*** Records for this exercise

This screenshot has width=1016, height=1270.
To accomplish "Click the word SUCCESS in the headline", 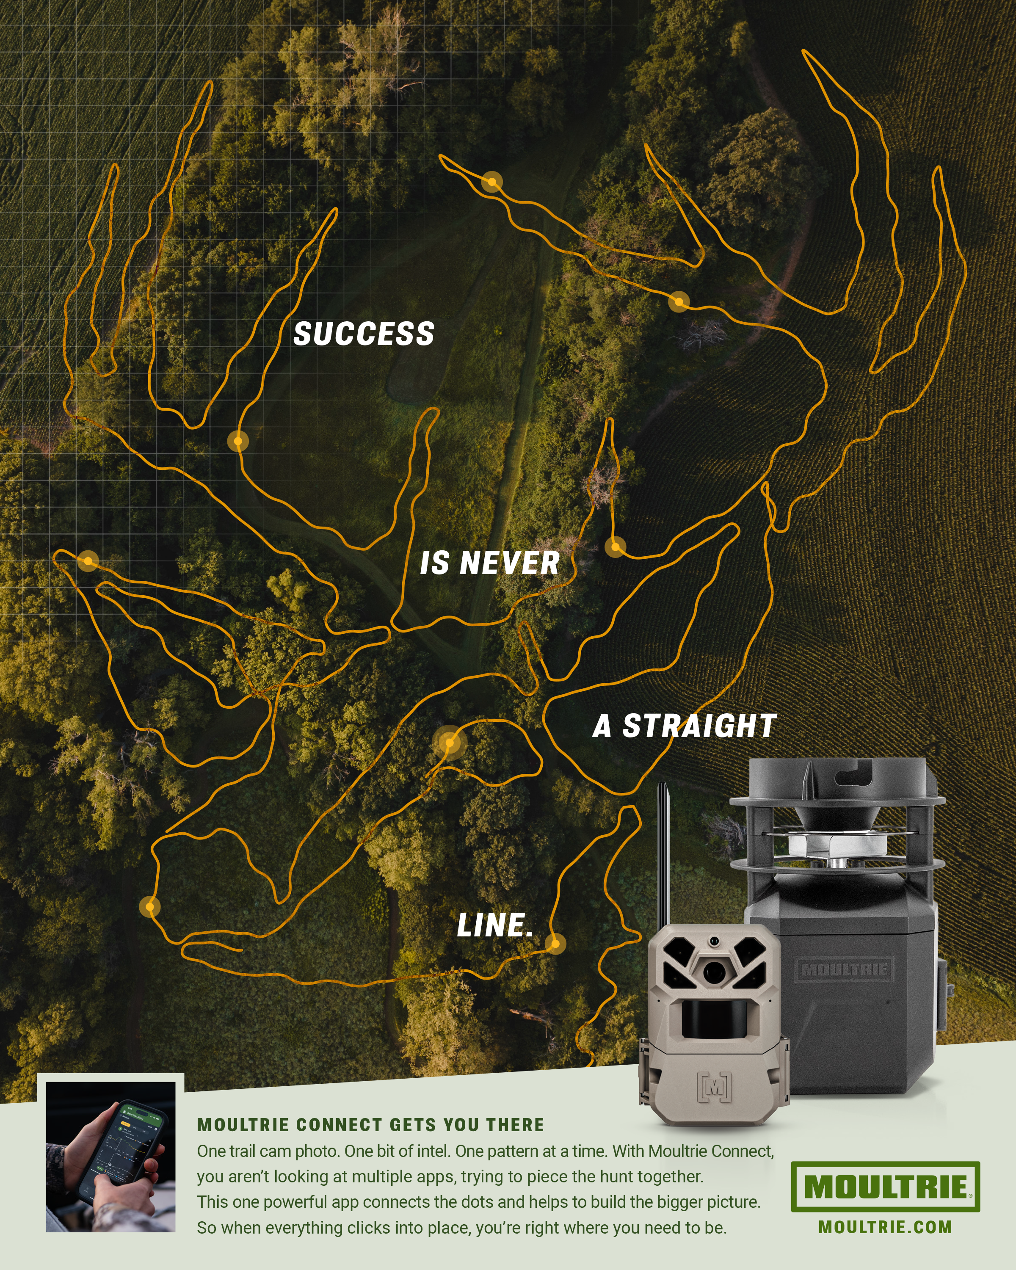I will [x=363, y=334].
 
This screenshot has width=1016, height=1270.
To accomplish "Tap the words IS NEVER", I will [x=489, y=563].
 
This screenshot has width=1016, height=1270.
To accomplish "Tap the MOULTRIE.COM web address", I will [x=885, y=1227].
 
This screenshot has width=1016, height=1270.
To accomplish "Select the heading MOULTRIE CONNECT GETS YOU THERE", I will [x=370, y=1124].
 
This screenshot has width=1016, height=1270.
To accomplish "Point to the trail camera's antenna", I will [x=663, y=854].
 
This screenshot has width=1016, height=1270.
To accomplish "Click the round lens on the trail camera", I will [x=714, y=970].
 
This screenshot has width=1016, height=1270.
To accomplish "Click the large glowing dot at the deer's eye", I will [x=450, y=743].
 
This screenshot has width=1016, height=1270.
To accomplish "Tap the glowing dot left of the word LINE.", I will [x=149, y=906].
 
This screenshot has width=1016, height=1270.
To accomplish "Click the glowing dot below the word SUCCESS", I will [x=238, y=441].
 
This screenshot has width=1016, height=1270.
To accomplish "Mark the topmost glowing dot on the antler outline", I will [x=492, y=182].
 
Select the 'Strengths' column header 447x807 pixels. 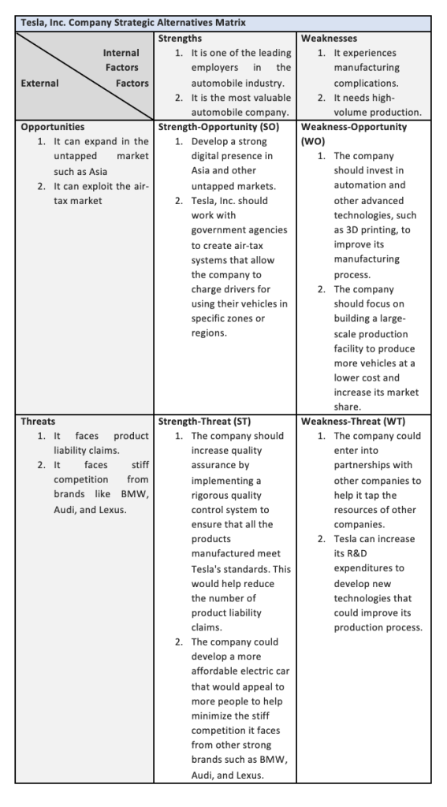click(x=180, y=38)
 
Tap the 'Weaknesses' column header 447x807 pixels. click(x=329, y=38)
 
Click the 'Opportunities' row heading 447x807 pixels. click(x=53, y=126)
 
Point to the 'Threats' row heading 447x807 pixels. click(x=39, y=422)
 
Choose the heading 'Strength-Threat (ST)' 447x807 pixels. click(x=205, y=422)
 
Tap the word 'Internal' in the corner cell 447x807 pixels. click(x=121, y=53)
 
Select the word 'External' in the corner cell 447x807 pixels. click(x=40, y=83)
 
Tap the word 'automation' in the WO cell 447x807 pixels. click(x=359, y=185)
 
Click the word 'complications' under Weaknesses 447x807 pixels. click(x=367, y=82)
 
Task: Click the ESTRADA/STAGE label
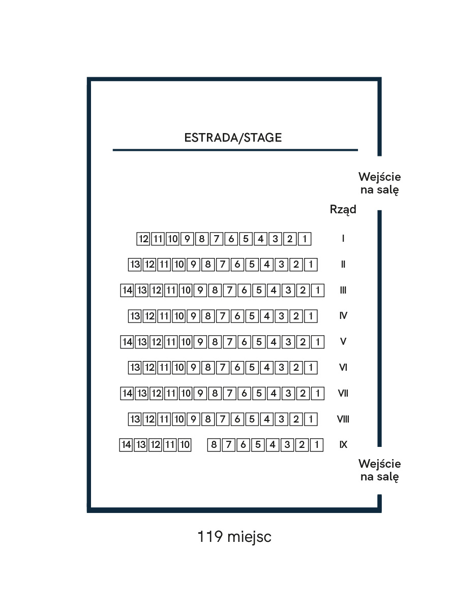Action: tap(233, 138)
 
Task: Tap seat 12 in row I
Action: tap(143, 239)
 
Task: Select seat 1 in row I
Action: tap(305, 239)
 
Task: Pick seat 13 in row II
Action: tap(135, 265)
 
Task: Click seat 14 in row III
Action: tap(127, 290)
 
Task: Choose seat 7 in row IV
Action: tap(223, 316)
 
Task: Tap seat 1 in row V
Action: tap(318, 342)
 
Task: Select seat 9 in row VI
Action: tap(193, 368)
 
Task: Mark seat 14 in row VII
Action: tap(127, 394)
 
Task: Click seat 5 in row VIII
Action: tap(252, 419)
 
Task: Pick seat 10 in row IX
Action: tap(185, 444)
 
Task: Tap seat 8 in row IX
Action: tap(214, 444)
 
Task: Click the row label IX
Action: tap(343, 444)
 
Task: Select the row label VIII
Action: tap(343, 419)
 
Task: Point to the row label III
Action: tap(343, 290)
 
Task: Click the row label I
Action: tap(343, 239)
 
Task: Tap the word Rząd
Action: tap(343, 210)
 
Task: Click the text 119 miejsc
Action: tap(234, 536)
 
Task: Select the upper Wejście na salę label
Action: tap(379, 184)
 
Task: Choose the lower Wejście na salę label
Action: tap(379, 470)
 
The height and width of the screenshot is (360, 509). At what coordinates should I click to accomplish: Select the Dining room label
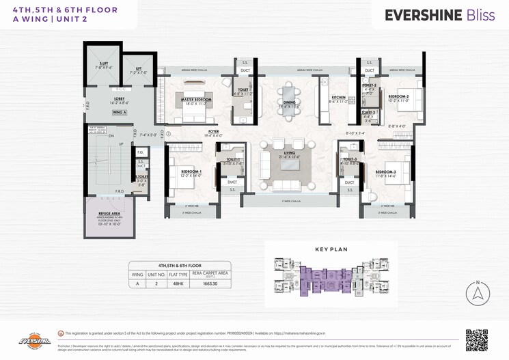(288, 104)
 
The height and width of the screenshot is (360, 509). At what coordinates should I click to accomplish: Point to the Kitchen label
(338, 98)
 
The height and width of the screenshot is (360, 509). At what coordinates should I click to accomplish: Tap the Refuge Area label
(109, 214)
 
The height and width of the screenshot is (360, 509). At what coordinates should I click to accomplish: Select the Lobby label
(119, 98)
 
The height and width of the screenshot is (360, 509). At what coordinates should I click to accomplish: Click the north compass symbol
(478, 294)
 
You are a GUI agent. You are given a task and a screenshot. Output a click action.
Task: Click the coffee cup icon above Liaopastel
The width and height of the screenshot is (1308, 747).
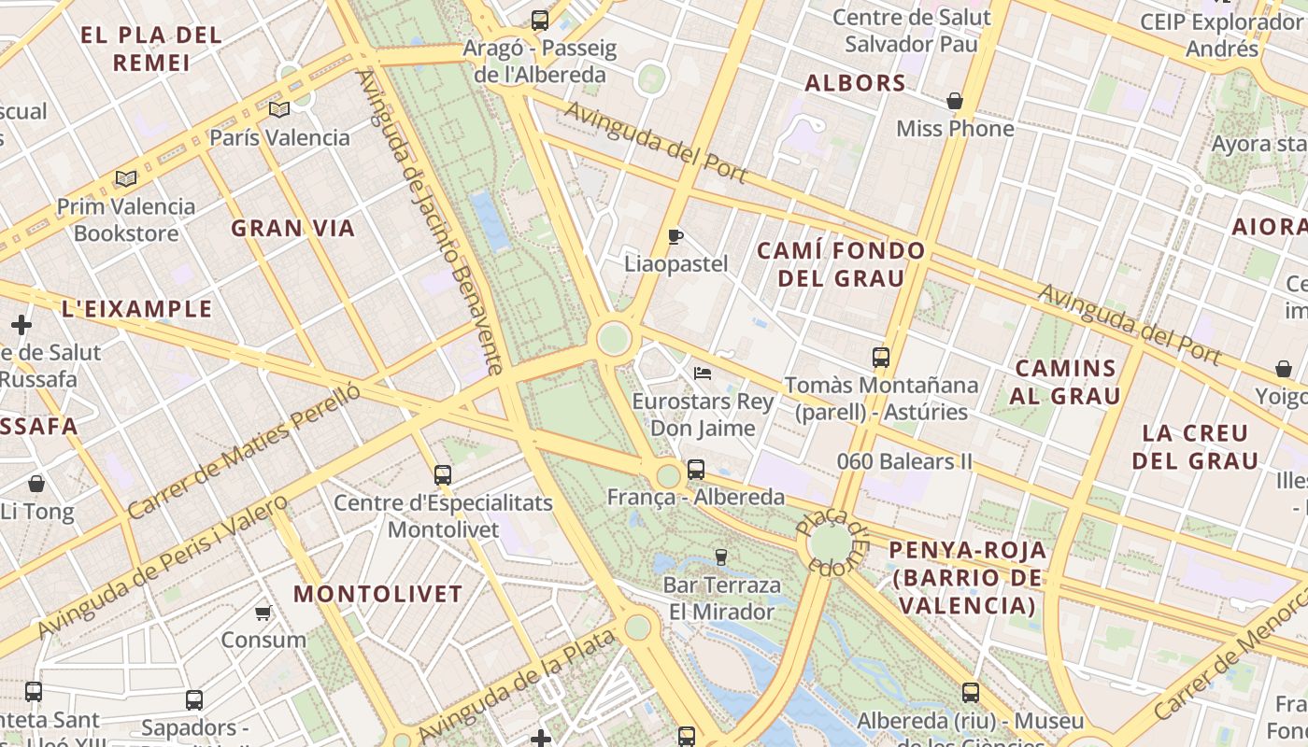[675, 236]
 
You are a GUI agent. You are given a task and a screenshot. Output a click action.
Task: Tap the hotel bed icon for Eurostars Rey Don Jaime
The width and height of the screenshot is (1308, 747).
[703, 374]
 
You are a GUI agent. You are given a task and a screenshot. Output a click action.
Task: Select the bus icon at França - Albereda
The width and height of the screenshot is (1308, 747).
[696, 470]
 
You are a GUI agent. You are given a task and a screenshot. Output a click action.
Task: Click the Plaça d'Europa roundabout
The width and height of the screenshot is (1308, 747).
[830, 543]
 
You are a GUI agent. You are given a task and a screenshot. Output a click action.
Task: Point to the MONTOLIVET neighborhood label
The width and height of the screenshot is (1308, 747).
[377, 594]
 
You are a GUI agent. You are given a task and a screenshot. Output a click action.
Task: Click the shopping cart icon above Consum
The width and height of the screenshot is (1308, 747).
[263, 613]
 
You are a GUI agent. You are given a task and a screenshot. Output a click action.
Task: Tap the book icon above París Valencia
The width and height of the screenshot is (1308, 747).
[279, 110]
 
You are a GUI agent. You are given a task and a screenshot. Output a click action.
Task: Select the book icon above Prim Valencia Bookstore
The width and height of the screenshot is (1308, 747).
[126, 178]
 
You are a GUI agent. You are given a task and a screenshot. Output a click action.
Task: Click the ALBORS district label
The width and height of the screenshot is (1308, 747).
[856, 83]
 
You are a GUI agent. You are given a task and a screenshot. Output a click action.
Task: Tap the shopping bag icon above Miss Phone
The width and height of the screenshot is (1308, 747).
[955, 101]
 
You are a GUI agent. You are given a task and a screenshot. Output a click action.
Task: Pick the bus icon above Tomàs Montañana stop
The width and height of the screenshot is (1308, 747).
[880, 357]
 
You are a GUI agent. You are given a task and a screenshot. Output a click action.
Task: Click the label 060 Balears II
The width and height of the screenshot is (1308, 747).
[904, 461]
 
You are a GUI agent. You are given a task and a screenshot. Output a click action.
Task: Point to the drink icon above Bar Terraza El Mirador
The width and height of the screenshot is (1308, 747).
[720, 557]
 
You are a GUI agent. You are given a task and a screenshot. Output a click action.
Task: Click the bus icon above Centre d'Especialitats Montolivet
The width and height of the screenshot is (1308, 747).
[443, 475]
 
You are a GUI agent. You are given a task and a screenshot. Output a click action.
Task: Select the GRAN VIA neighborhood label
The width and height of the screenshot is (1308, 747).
[292, 228]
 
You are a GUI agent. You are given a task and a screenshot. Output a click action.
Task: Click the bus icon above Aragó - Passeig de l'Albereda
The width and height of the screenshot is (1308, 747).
[539, 20]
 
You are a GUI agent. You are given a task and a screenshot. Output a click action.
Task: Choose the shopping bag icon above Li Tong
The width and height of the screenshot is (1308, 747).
[36, 484]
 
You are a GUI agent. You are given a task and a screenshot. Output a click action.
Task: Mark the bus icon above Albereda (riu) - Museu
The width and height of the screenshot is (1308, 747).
[971, 693]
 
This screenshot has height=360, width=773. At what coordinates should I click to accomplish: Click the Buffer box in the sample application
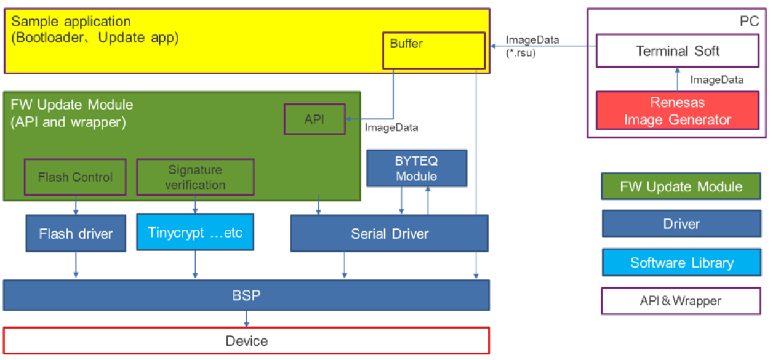tap(433, 50)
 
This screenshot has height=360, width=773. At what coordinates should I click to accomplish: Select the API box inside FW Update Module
tap(314, 119)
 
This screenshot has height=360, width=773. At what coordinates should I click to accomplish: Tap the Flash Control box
tap(75, 177)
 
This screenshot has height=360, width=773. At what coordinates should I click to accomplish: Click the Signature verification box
tap(194, 177)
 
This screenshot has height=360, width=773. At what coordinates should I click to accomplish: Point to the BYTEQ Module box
tap(416, 168)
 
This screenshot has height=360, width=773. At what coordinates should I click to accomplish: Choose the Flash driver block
tap(76, 233)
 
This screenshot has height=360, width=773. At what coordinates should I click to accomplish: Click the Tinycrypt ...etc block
tap(194, 233)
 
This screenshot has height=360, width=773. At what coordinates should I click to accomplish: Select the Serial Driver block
tap(389, 233)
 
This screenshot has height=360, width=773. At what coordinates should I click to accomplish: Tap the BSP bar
tap(246, 295)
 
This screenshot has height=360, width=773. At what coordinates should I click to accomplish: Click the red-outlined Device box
tap(246, 341)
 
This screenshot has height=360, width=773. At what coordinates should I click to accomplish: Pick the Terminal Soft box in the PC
tap(677, 51)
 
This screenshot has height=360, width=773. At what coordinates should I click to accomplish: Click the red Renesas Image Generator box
tap(677, 111)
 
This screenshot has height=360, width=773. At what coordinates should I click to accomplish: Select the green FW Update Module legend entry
tap(681, 187)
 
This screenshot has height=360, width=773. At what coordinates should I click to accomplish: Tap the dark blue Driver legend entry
tap(681, 225)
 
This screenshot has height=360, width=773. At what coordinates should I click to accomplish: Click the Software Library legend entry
tap(681, 263)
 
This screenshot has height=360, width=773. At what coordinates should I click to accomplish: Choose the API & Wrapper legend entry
tap(681, 301)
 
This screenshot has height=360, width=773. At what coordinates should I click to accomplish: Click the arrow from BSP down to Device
tap(247, 319)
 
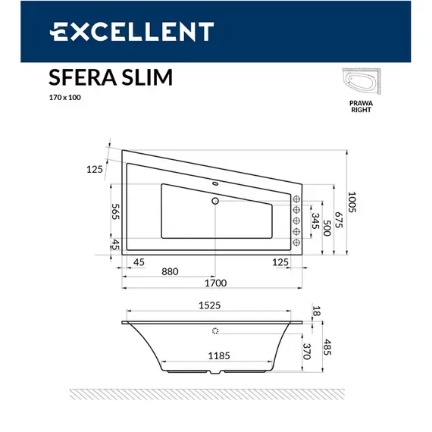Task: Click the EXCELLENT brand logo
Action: click(x=132, y=31)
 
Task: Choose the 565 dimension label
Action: click(x=116, y=215)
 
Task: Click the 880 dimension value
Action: click(x=169, y=271)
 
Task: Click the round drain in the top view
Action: click(x=215, y=201)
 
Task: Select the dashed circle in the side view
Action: click(x=215, y=330)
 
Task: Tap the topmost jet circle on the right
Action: click(x=296, y=199)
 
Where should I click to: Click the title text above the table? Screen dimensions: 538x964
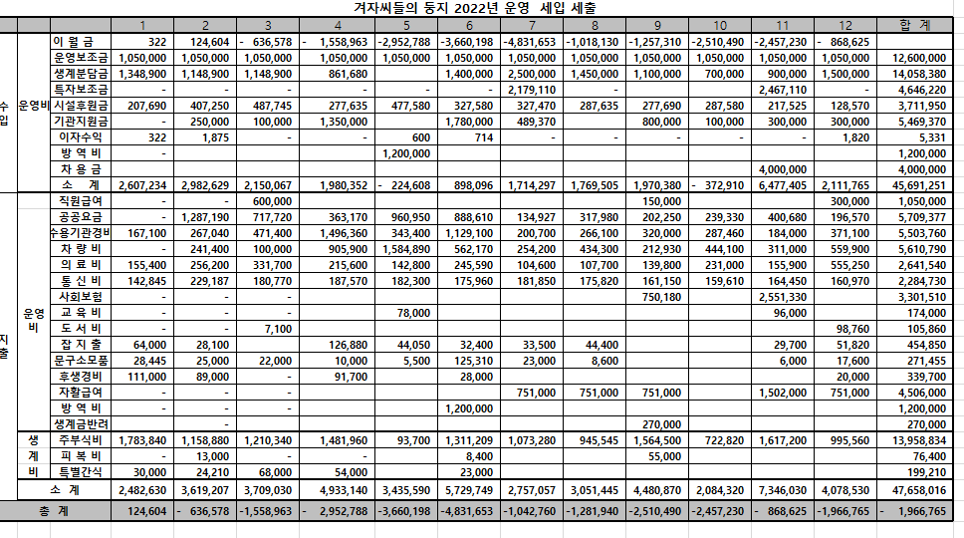483,8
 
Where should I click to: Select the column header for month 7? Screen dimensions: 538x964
533,24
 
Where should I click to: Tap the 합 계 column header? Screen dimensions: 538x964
914,24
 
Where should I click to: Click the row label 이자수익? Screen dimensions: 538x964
80,136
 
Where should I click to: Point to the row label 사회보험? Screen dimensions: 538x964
80,297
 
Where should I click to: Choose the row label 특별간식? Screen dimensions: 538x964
80,472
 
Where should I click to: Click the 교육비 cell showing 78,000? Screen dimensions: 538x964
408,313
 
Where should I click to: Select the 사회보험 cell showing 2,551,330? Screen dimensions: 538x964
783,297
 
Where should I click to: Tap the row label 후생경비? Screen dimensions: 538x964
80,377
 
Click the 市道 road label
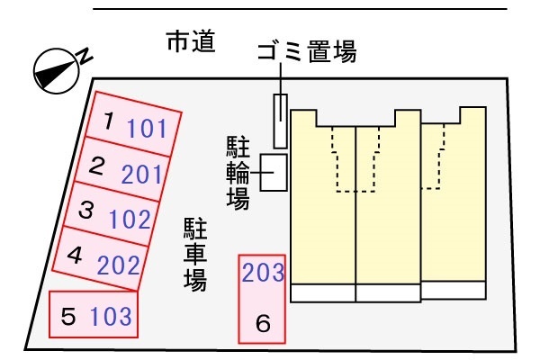click(x=191, y=41)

******

▶ What the task requires
In the items from the line containing "Task: Click the round drain in the top view" through the end of the records, inclusive, update every occurrence of "Screen dimensions" to "Screen size" and leave everything else unchanged. Give only those lines, without the pictures.

▶ Finished answer
Task: Click the round drain in the top view
Action: click(x=215, y=201)
 
Task: Select the dashed circle in the side view
Action: click(x=215, y=330)
 
Task: Tap the topmost jet circle on the right
Action: click(x=296, y=199)
 
Where should I click to: Click the title text above the table? Screen size: 538x964
483,8
 
Where should I click to: Select the column header for month 7? Screen size: 538x964
533,24
 
Where should I click to: Tap the 합 계 column header? Screen size: 538x964
914,24
 
Where should I click to: Click the row label 이자수익? Screen size: 538x964
80,136
 
Where should I click to: Point to the row label 사회보험? Screen size: 538x964
80,297
 
Where should I click to: Choose the row label 특별간식? Screen size: 538x964
80,472
 
Where should I click to: Click the 교육비 cell showing 78,000? Screen size: 538x964
408,313
 
Where should I click to: Select the 사회보험 cell showing 2,551,330? Screen size: 538x964
783,297
 
Where should I click to: Tap the row label 후생경비? Screen size: 538x964
80,377
 
Click the 市道 road label
click(x=191, y=41)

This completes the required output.